The BZX Fulcrum DeFi protocol, which was recently launched after a series of hacks in February that forced the team to regroup, has again been compromised for around $ 8 million.
According to the bZX crash report, the culprit is a line of code posted on the wrong side of the “iTokens” contract, a token representing a user’s share of a pool of assets – essentially the balance of a token deposit.
The solution was posted quickly so that it does not happen again. As explained by Anton Bukov, CTO of 1inch.exchange, simply moved a line of code to several features listed below.
The error echoes tokens when the user sends a transaction to himself through a specific job. Under the hood, the contract only deducts the cost of the transaction from the sender and adds it to the recipient. The nodes create temporary variables that represent the original sender and recipient balance, and use them to update them.
In the case of the same recipient and sender, the deduction occurred after the original balance variables were assigned. This means that the subtraction has no effect, so attackers can simply create new tokens of their choice.

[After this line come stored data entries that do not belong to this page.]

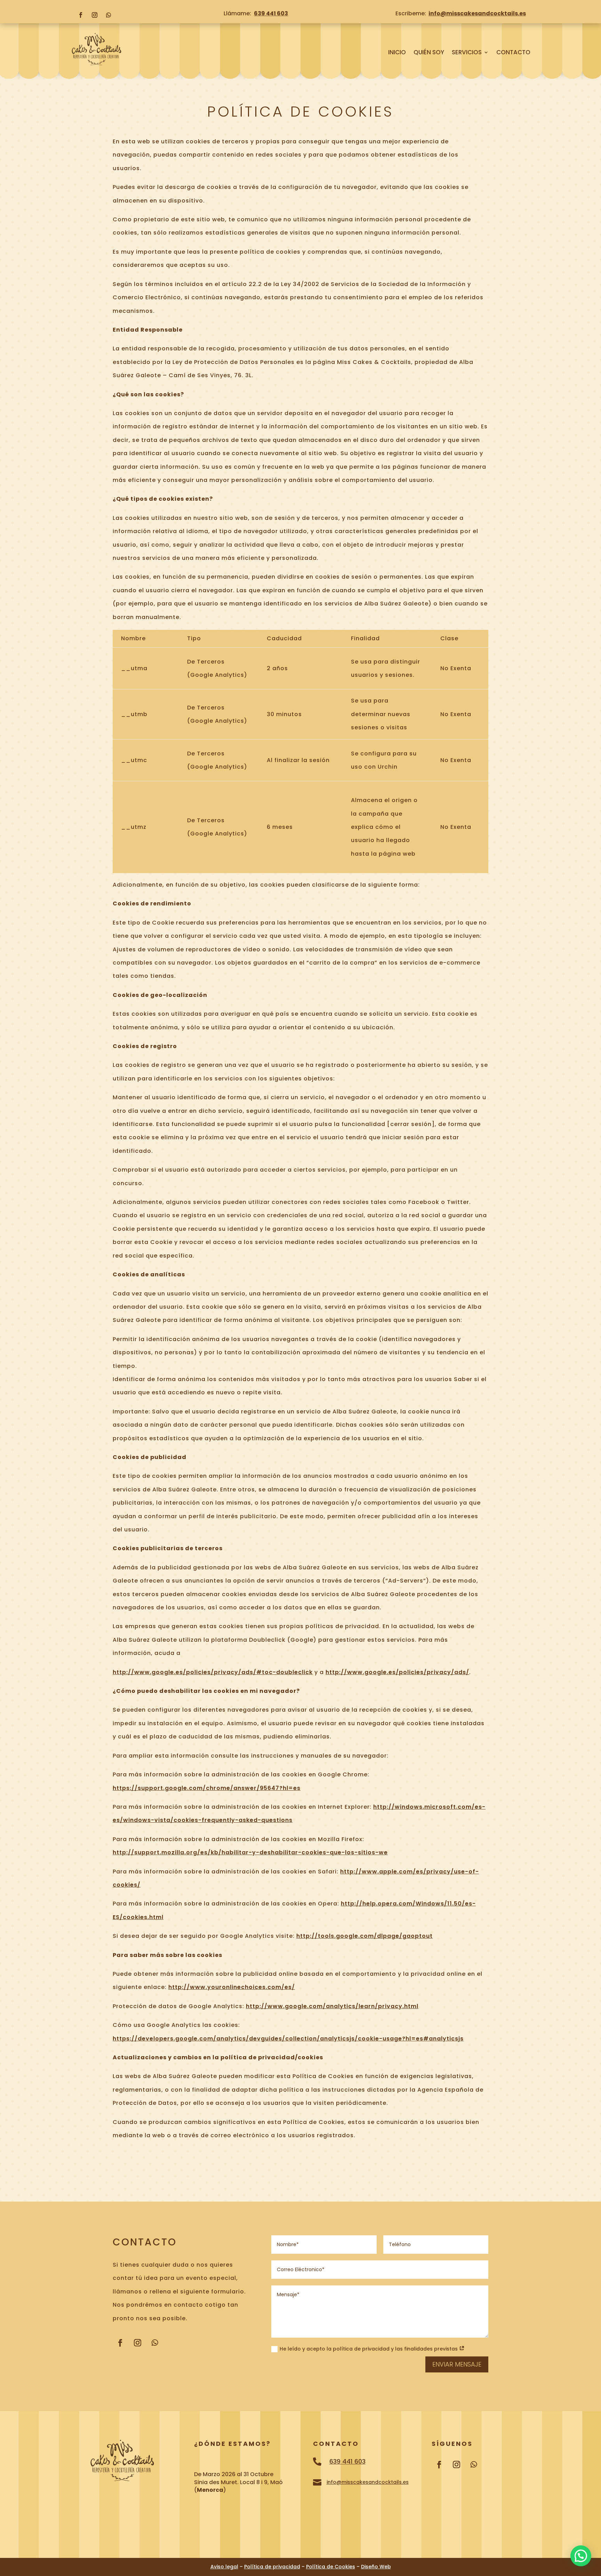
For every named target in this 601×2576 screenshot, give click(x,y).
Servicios (467, 53)
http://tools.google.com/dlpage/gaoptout (364, 1936)
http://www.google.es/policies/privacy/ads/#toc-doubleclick (213, 1672)
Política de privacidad (272, 2566)
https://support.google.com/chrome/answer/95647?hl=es (206, 1788)
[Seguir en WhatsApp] (108, 15)
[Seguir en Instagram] (94, 15)
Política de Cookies (330, 2566)
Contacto (513, 53)
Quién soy (429, 53)
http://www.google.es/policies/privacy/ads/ (397, 1672)
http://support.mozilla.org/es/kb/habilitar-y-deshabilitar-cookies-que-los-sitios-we (250, 1852)
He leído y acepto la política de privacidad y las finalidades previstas (369, 2348)
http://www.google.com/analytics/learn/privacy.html (332, 2006)
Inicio (397, 53)
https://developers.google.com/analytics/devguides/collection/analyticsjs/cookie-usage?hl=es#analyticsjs (288, 2039)
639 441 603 (271, 13)
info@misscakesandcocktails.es (477, 13)
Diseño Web (376, 2566)
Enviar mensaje (456, 2364)
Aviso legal (224, 2566)
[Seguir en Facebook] (80, 15)
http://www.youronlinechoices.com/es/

The duplicate tokens were then exchanged based on their underlying guarantees, and now the hackers “own” a much higher percentage of the group, which allowed them to clear 219199.66 LINK, 4502.70 Ether (ETH) and 1756351.27 Tether (USDT )), $ 1412,048.48 in coins (USDC) and 667988.62 DAI (DAI) – for a total amount of USD 8 million.
The BZX team told Cointelegraph that the hacker returned the money on Monday and said: “The attacker was discovered and identified due to his online activity. Shortly afterwards, he went ahead and returned the stolen money. ”
Previous experience led bZX to set up an insurance fund to cover Black Swan incidents, so the stolen coins were deducted from the fund, which receives 10% of the protocol’s interest income. However, the Fulcrum protocol was disabled for a total of $ 6 million only after the accident.
Therefore, it can take considerable time to pay off this debt, and this depends on the success of the protocol, despite the presence of these errors. The BZX team has a strict commitment to security through several revisions of Certik and PeckShield, and a renewed bug bounty program.
This was not enough to indicate that it is more difficult to build a secure DeFi protocol than it may seem.